[LINK] change in the rhetoric: carbon dioxide tax [was: Re: Nuclear power stations.
Greg Taylor
gtefa at internode.on.net
Mon Mar 21 02:15:05 AEDT 2011
On 2011/03/20 5:48 PM, Jan Whitaker wrote:
> This morning on Insiders, Piers Ackerman consistently referred to the
> government program as a 'carbon dioxide tax' instead of a carbon tax.

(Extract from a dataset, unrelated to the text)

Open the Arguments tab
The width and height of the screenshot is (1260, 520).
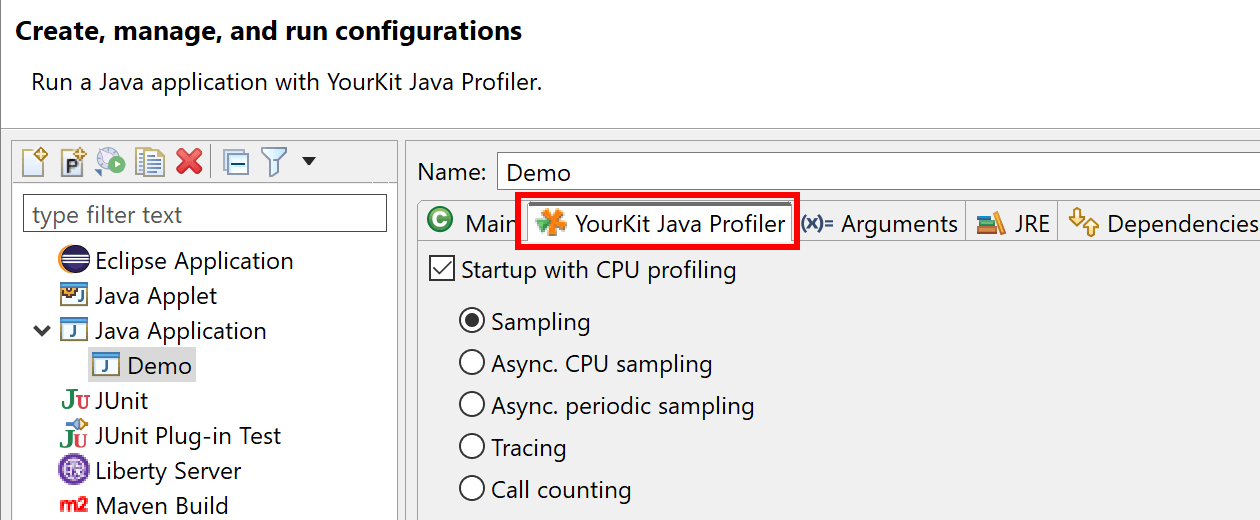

> What is going on with that? He may be accurate, but he's also a
> climate-change sceptic. What is this code change about?
>
Alan Jones, Bob Carter, Andrew Bolt, Tony Abbott, Greg Hunt and other
contrarians have been banging on about this distinction for a few weeks
now, because they can confuse the public by claiming the government must
be scientifically ignorant. But the term "carbon price" is the
internationally used shorthand term for "carbon dioxide equivalent
price" which is too much of a mouthful for most journalists, shock jocks
and politicians (except for Kevin Rudd who would probably invent his own
term with several more adjectives inserted between "equivalent" and
"price").
But the contrarians are even more ignorant when they call it a "carbon
dioxide tax". The carbon price is typically expressed as "x$ per tonne
carbon dioxide equivalent", because it is not just a tax on carbon
dioxide emissions, but on all greenhouse gases, including methane,
perfluorocarbons and nitrous oxide. Carbon dioxide equivalent is a
convenient unit that represents, for any particular quantity of
greenhouse gas, the amount of carbon dioxide that would have the same
global warming potential (or radiative forcing).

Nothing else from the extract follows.